Rachel and the rest of the team had to leave Tokyo within 48 hours of competing, whereas when she competed in Sydney, she was able to attend every day of the Games.
“We then faced two weeks of quarantine when we got home – and rightly so, because most people felt incredibly lucky that we were even able to go over there, and there was some moral and ethical conflicts that we were able to do that in the middle of a pandemic,” she says.
“As many of our people came out of quarantine, Sydney and Melbourne were going into lockdown so there were no welcome-home parties – you came home to another nose swab and COVID test.”
Although keen to get home to husband Ric Renton and their two-and-a-half-year-old daughter Poppy, Rachel enjoyed her quarantine at Howard Springs in the Northern Territory because it was a rare chance to sit and catch her breath.
Focus on women
Back in Perth, she works part-time at Perth Orthopaedics as a sports injury physician and is a project lead for an Australian Institute of Sport initiative to improve education and resourcing for female athletes.

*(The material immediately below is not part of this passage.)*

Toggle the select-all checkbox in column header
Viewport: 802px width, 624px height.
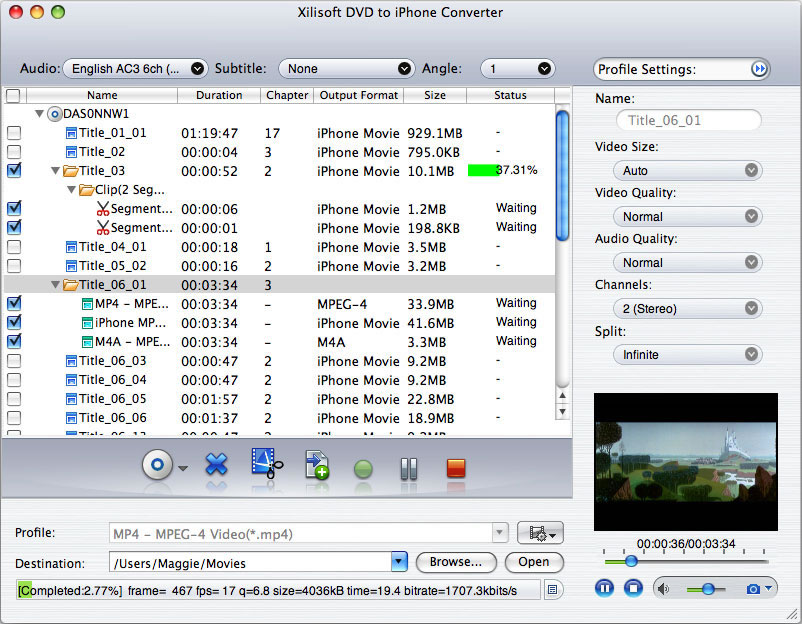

“I think many people believe that athletes are so in tune with their bodies, but research from Griffin University a couple of years back asked almost 200 elite athletes if they could identify female sex hormones, and only 14% were able to identify oestrogen and progesterone,” she says.
“So, we have a long way to go to educate that unique female issues such as pain with menstrual cycles or breast pain are real things.
“It’s things like making sure you have the right bra support, and that’s really important not just at an elite level but also in community sports.
“There are also non-health related things in terms of performance – because up until recently female cricketers were wearing men’s shoes because the companies hadn’t made shoes for women, despite their feet generally being narrower. There’s still a lot we can do.”
And as Rachel reflects on what she has been able to achieve in 2021 – a year that will not be remembered as the most productive time for many people – she considers herself “incredibly lucky”.